Electronic Thesis and Dissertation Repository


Master of Engineering Science


Civil and Environmental Engineering


Dr. Andrew Binns


Hydrological models rely on accurate precipitation data in order to produce results with a high degree of confidence and serve as valuable flood forecasting and warning tools. Gauge-radar merging methods combine rainfall estimates from rain gauges and weather radar in order to capitalize on the strengths of the individual instruments and produce precipitation data with greater accuracy for input to hydrological models. A comprehensive review of gauge-radar merging methods reveals that there is an opportunity for near-real time application in hydrological models. The performance of four well known gauge-radar merging methods, including mean field bias correction, Brandes spatial adjustment, local bias correction using kriging and conditional merging, are examined using Environment Canada radar and the Upper Thames River basin in southwestern Ontario, Canada, as a case study. The analysis assesses the effect of gauge-radar merging methods on: 1) the accuracy of predicted rainfall accumulations; and 2) the accuracy of predicted stream flows using a semi-distributed hydrological model.
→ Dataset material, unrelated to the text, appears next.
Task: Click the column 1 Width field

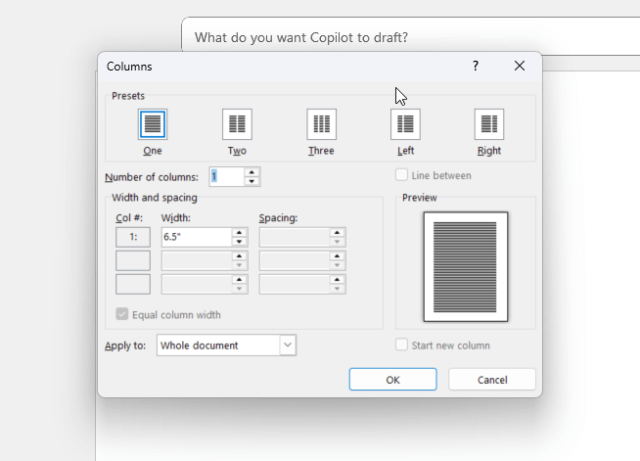Action: point(197,237)
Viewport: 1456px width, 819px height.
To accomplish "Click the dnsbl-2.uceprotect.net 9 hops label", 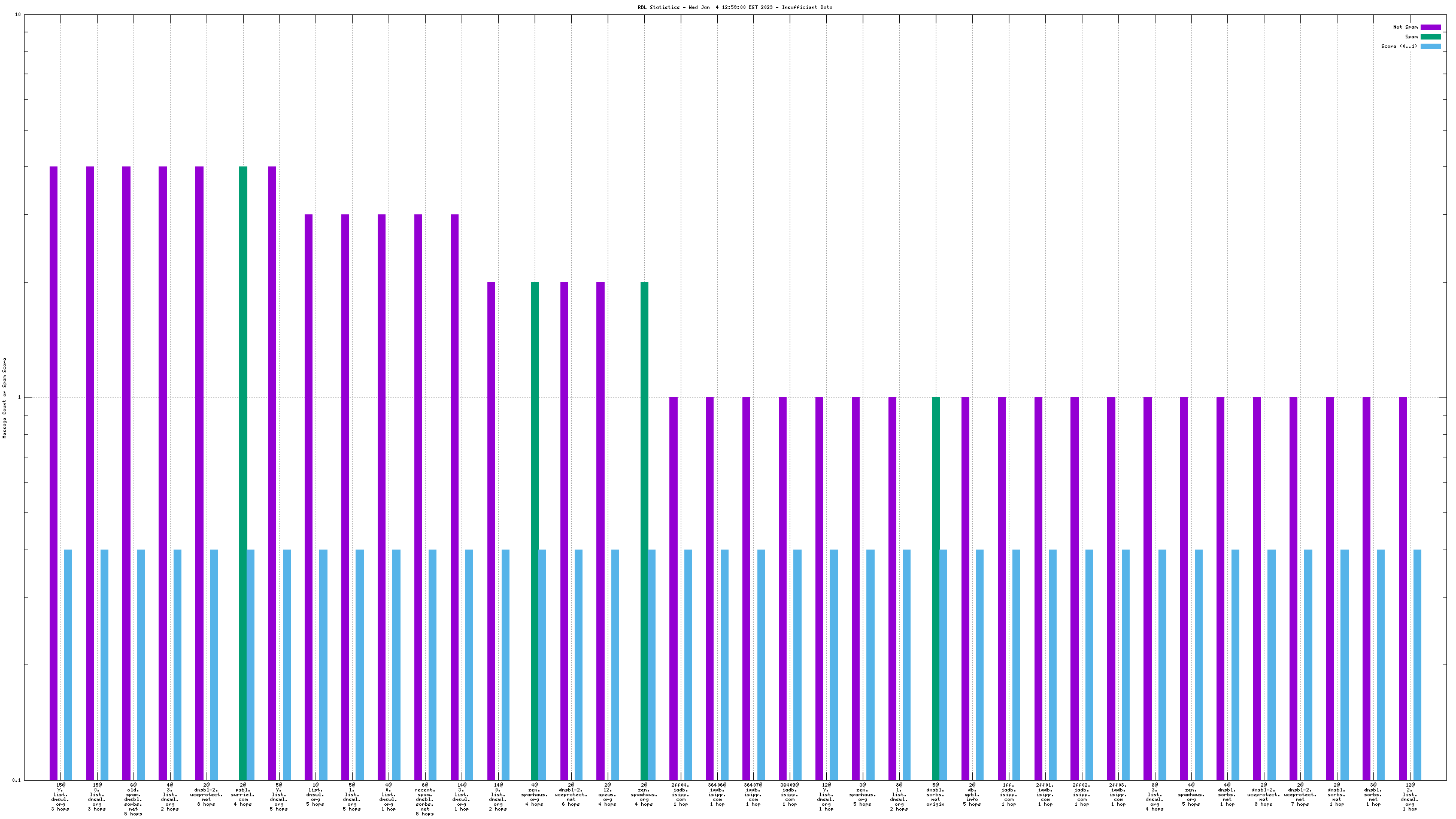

In addition, several influencing factors (i.e., gauge density, storm type, basin type, proximity to the radar tower and time-step of adjustment) are analysed to determine their effect on the performance of the rainfall estimation techniques. Results indicate that gauge-radar merging methods can increase the accuracy of both rainfall accumulation estimations and predicted stream flows over the use of raw radar and rain gauges alone. Results from this study provide guidance for hydrologists and engineers assessing whether the addition of corrected radar products will improve rainfall estimation and hydrological modelling accuracy.